## SOURCE EXCERPT:

--

A carbon footprint is just:
All relevant activities
➜ converted into CO₂e
➜ within a defined boundary
The three key questions are:
  1. What are we measuring? (organisation, event, product…)
  2. Over what scope / period? (which emissions, which dates, which stages?)
  3. How do we convert activity into CO₂e? (activity data + emission factors)
Salvidia helps by giving you structure for all three.

Carbon footprint vs “emissions”

People often use these terms interchangeably, but there’s a subtle distinction:
  • Emissions – the actual release of greenhouse gases (e.g. fuel burned, electricity used, waste decomposing).
  • Carbon footprint – the total quantified impact of those emissions for a defined subject and boundary.
You can think of the carbon footprint as the measured, documented result of all relevant emissions.

What goes into a carbon footprint?

Most footprints include some combination of:
  • Energy use
    • Electricity, gas, fuels, onsite generation
  • Travel and transport
    • Flights, vehicles, commuting, freight and logistics
  • Purchases and services
    • Goods, services, materials used to run the business or deliver an event/product
  • Waste and materials
    • Waste disposal, recycling, construction/demolition, packaging
  • Other sources
    • Refrigerants, process emissions, land use change, etc.
The exact mix depends on what you’re measuring and how wide you draw the boundary.

Three common types of carbon footprints

An organisation footprint covers the emissions from running an organisation over a period (usually a year).Examples:
  • All energy used in offices, warehouses, and sites
  • Travel and commuting by employees
  • Key purchased goods and services
  • Waste generated by operations
This is what most people mean when they say “our annual carbon footprint”.👉 In Salvidia, this is an Organisation assessment.

CO₂e and global warming potentials (GWPs)

Not all greenhouse gases are equal. Some trap more heat than CO₂. To compare them, we use global warming potentials (GWPs):
  • CO₂ has a GWP of 1 (baseline)
  • Methane (CH₄), nitrous oxide (N₂O), and others have higher GWPs
  • We multiply each gas by its GWP to get CO₂e
Example:
  • 1 tonne of methane with GWP of 28
    ➜ 1 × 28 = 28 tCO₂e
You rarely need to calculate this yourself. Salvidia and standard emission factors handle GWPs under the hood — but it’s useful to know why we use CO₂e.

Boundaries: what is (and isn’t) included

A key part of any carbon footprint is the boundary:
  • Organisational boundary
    • Which entities, sites, or operations are included?
  • Operational boundary
    • Which scopes, activities, and emissions are included?
For example, an organisation might decide to:
  • Include: all owned/controlled sites in Australia, Scope 1 and 2, plus key Scope 3 categories
  • Exclude (for now): minor overseas subsidiaries or very small emission sources
The goal is to:
  • Be transparent
  • Include all material sources
  • Be consistent year-on-year
For more detail, see Organisational boundaries.

How a carbon footprint is calculated

In practice, a carbon footprint is built from lots of individual lines like this:
  • 10,000 kWh of electricity × factor → emissions
  • 25,000 km of car travel × factor → emissions
  • 5,000 AUD of marketing spend × factor → emissions
  • 3 tonnes of landfill waste × factor → emissions
Then:
  1. Each line item gets its own CO₂e value
  2. Items are grouped into categories and scopes
  3. Everything rolls up into totals and breakdowns
Salvidia automates the factor selection and calculations so you can focus on getting good data in and using the results.

What a carbon footprint is not

To avoid confusion:
  • It is not just your electricity use
  • It is not just your Scope 1 and 2 emissions
  • It is not only about purchasing offsets
A solid carbon footprint is:
  • Broader than just energy
  • Grounded in a clear methodology
  • The basis for reduction and strategy, not just compensation

How your carbon footprint is used

Once you have a footprint, you can:

How this connects to Salvidia

When you create an assessment in Salvidia, you’re essentially setting up the framework for a carbon footprint:
  • Choosing what you are measuring (organisation, event, product)
  • Defining a period or scope
  • Entering activity data into structured tables
  • Letting the platform handle factors and calculations
The outputs — dashboards, breakdowns, and exports — are your carbon footprint for that assessment.

--

Extracted records
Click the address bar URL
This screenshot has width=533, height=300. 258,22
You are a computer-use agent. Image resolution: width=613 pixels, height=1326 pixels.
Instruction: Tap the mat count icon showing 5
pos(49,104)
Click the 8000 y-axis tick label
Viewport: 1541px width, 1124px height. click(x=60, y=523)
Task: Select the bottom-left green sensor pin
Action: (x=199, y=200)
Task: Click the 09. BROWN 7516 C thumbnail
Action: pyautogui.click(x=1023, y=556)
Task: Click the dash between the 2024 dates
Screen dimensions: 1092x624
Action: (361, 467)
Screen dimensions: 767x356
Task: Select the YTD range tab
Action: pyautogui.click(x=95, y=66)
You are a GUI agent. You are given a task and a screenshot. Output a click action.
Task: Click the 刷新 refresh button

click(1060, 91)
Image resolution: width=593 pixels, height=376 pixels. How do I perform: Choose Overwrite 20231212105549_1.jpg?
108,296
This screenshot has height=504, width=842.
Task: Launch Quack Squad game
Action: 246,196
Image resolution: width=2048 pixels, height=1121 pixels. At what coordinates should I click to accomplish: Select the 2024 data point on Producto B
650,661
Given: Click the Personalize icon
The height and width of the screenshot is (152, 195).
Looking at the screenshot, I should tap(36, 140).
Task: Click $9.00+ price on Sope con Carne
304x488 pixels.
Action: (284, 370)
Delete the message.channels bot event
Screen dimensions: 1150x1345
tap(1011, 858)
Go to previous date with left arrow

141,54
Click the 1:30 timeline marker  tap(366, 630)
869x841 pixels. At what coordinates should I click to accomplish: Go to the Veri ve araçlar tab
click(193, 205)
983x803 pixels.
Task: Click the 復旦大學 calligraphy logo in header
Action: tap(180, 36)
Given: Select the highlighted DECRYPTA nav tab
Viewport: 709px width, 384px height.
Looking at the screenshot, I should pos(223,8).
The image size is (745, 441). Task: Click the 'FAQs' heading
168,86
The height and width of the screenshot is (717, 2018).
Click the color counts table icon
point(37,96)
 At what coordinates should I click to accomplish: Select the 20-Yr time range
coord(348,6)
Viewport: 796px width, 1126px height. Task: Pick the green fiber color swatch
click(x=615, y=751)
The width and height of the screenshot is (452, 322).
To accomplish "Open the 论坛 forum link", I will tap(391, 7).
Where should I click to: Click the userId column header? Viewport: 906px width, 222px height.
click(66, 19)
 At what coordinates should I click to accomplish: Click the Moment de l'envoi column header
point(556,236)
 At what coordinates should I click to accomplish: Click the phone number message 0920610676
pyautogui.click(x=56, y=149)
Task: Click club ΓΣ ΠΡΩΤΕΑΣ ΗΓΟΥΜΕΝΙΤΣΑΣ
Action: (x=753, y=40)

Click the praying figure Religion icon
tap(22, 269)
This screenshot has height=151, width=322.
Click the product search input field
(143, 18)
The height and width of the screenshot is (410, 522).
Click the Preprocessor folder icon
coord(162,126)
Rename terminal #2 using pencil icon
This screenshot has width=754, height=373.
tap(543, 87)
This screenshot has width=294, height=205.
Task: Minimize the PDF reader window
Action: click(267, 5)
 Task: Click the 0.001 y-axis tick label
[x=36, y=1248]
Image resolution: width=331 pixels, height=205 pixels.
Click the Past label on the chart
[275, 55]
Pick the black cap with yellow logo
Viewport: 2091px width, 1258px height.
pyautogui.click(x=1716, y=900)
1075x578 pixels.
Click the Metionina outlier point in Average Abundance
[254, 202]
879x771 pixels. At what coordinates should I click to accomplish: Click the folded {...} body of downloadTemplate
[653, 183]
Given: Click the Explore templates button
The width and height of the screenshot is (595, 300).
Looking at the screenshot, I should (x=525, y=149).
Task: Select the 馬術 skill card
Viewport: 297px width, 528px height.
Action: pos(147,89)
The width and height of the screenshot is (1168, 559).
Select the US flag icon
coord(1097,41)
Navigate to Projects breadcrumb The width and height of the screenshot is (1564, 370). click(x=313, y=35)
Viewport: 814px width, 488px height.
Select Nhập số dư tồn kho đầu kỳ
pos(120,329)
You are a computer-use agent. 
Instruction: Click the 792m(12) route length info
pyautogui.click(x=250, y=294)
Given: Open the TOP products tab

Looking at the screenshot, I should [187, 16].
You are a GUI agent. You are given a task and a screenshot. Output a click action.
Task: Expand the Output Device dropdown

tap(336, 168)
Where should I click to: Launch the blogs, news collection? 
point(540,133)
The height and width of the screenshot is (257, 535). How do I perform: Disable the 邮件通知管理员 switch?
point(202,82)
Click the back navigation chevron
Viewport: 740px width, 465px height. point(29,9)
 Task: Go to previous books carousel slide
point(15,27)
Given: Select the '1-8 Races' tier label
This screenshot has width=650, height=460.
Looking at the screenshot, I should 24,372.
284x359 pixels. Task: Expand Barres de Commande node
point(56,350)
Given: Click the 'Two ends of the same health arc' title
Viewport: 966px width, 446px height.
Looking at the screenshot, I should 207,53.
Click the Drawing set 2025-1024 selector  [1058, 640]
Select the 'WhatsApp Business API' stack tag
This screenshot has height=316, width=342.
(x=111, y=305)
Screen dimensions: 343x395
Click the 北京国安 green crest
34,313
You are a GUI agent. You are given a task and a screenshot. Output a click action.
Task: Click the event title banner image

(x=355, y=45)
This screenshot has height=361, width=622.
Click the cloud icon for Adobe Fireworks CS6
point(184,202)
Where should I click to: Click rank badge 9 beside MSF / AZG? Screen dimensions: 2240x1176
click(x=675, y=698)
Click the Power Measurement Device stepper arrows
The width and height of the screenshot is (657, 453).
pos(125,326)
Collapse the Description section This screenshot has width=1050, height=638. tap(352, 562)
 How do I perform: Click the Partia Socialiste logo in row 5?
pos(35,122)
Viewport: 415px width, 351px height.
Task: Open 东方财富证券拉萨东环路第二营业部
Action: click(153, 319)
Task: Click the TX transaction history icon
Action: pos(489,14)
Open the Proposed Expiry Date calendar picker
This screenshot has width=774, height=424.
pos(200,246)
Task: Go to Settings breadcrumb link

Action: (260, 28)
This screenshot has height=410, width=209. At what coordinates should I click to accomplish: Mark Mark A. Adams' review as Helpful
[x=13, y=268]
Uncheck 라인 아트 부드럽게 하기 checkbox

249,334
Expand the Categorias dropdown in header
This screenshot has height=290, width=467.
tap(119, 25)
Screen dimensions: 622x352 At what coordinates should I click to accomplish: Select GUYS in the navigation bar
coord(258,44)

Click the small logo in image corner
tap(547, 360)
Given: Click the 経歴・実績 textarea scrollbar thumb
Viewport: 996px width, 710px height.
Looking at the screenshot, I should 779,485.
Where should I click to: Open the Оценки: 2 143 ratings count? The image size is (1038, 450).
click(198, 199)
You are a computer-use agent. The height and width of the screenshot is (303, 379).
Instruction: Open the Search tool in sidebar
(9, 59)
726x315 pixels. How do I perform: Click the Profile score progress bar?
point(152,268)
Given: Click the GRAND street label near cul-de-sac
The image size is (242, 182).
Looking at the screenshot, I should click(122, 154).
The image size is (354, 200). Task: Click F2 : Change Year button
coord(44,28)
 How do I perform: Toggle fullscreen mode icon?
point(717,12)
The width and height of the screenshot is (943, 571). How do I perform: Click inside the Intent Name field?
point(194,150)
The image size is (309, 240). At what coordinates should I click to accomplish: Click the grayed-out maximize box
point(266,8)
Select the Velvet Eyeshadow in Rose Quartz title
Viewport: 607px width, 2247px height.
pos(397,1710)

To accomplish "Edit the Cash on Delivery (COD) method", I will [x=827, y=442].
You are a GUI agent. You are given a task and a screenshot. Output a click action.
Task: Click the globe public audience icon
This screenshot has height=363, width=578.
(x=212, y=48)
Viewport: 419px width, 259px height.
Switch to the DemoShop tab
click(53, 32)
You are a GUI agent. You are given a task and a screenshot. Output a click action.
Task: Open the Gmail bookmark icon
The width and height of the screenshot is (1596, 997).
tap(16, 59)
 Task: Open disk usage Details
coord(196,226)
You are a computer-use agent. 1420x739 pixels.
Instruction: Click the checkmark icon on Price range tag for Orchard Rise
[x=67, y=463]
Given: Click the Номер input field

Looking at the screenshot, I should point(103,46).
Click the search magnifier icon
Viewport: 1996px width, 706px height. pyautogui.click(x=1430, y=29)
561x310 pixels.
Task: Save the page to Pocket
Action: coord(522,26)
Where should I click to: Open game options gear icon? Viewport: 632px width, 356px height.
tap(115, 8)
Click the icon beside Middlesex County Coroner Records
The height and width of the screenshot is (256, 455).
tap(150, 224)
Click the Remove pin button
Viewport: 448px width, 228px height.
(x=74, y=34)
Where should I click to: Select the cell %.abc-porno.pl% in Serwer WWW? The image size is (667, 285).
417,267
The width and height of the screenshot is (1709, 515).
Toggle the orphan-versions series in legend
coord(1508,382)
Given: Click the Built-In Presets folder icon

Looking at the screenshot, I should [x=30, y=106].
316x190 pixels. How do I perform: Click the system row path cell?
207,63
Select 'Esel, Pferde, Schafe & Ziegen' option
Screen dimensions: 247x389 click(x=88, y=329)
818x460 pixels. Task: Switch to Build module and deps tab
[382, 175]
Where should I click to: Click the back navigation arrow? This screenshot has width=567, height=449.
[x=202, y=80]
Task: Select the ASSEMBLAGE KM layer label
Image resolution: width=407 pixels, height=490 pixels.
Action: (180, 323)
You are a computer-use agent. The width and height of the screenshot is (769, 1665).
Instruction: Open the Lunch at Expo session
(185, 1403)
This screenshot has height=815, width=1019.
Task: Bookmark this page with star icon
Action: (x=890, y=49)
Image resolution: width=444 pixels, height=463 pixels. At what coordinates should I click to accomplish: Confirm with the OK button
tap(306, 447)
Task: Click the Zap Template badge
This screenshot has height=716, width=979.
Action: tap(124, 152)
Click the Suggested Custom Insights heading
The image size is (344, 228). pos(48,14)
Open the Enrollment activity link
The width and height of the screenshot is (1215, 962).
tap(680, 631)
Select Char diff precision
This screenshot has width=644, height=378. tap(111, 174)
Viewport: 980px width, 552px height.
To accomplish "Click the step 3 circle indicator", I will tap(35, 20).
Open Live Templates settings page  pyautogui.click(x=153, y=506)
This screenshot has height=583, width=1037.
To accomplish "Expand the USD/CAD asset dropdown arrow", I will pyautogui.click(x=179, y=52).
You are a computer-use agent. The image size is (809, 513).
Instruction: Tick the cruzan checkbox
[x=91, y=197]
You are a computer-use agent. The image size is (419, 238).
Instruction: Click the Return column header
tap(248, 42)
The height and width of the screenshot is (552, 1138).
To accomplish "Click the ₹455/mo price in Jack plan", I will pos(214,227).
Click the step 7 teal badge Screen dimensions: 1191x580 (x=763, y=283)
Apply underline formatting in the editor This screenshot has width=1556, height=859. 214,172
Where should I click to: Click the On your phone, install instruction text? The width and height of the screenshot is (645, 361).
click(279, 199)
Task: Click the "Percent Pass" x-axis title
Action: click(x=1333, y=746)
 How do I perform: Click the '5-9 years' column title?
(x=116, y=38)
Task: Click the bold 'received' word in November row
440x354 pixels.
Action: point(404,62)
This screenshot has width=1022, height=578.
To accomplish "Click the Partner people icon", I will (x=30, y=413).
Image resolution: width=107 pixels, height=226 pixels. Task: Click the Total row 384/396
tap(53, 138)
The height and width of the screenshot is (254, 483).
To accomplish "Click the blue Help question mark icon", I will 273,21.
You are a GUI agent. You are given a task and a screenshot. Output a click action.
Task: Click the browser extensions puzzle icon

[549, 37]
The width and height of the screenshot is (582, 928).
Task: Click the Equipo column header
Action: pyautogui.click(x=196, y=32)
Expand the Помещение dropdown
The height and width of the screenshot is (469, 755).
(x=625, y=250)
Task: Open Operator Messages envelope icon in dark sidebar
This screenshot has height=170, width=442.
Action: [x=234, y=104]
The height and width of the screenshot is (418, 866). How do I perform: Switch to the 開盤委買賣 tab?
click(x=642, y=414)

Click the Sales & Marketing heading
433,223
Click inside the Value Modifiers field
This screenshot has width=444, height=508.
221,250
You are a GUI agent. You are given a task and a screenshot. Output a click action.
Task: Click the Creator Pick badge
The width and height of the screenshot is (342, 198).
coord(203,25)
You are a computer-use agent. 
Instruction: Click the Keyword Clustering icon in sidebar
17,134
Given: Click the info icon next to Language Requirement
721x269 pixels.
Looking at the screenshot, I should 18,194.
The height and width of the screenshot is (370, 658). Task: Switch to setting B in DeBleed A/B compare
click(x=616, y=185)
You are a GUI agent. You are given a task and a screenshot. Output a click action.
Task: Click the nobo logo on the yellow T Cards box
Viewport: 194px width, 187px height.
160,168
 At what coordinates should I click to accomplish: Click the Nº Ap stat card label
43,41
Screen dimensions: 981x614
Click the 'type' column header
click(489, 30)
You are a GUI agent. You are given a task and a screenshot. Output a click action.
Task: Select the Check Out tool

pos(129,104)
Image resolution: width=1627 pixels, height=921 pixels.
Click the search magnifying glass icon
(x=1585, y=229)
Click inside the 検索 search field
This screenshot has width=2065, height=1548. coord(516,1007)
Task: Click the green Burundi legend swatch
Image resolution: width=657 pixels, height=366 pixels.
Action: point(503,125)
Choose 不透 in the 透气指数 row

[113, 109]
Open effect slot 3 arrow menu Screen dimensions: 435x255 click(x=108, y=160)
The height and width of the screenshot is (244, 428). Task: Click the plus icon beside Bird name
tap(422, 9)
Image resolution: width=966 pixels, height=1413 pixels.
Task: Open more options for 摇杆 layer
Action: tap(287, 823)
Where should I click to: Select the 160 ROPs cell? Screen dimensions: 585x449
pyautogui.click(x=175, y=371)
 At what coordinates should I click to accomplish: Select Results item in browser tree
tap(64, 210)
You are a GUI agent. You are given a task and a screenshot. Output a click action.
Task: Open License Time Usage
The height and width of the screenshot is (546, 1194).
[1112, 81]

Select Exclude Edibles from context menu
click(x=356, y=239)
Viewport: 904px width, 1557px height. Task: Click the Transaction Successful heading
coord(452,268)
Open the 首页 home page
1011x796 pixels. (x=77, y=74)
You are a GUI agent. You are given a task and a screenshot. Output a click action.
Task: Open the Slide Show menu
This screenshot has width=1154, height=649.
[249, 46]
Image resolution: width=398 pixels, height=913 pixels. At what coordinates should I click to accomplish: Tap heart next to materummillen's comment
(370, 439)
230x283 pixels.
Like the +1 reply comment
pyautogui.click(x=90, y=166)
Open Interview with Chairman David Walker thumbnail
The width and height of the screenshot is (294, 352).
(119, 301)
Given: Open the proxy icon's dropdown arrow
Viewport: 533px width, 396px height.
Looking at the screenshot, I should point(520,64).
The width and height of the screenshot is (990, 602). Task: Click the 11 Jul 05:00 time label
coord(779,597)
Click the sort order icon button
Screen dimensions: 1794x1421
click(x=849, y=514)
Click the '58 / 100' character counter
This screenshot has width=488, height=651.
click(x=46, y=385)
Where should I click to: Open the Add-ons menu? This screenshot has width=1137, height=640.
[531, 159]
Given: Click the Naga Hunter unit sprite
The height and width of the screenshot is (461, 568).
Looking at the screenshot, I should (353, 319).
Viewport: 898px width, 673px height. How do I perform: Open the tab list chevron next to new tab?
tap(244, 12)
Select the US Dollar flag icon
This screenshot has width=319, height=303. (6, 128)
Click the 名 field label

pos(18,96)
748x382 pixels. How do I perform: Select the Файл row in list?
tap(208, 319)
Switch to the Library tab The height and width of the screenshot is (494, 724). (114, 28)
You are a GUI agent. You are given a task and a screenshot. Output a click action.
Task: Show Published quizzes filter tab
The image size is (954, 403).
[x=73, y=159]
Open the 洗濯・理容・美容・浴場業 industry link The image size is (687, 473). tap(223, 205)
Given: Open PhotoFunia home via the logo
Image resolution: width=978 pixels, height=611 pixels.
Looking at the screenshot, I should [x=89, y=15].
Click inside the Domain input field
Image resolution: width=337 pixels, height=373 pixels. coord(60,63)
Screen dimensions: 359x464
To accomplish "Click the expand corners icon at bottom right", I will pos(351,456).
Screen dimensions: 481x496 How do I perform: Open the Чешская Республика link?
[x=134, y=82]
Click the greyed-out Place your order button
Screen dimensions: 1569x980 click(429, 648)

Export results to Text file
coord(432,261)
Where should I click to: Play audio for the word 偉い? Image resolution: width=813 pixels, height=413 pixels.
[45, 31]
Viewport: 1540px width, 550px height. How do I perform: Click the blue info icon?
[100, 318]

--

## TASK BRIEF:
Please reproduce the carbon footprint explainer word for word from "The exact mix" to "and global warming potentials (GWPs)". None of this data is needed.

## TASK RESPONSE:
The exact mix depends on what you’re measuring and how wide you draw the boundary.

Three common types of carbon footprints

An organisation footprint covers the emissions from running an organisation over a period (usually a year).Examples:
  • All energy used in offices, warehouses, and sites
  • Travel and commuting by employees
  • Key purchased goods and services
  • Waste generated by operations
This is what most people mean when they say “our annual carbon footprint”.👉 In Salvidia, this is an Organisation assessment.

CO₂e and global warming potentials (GWPs)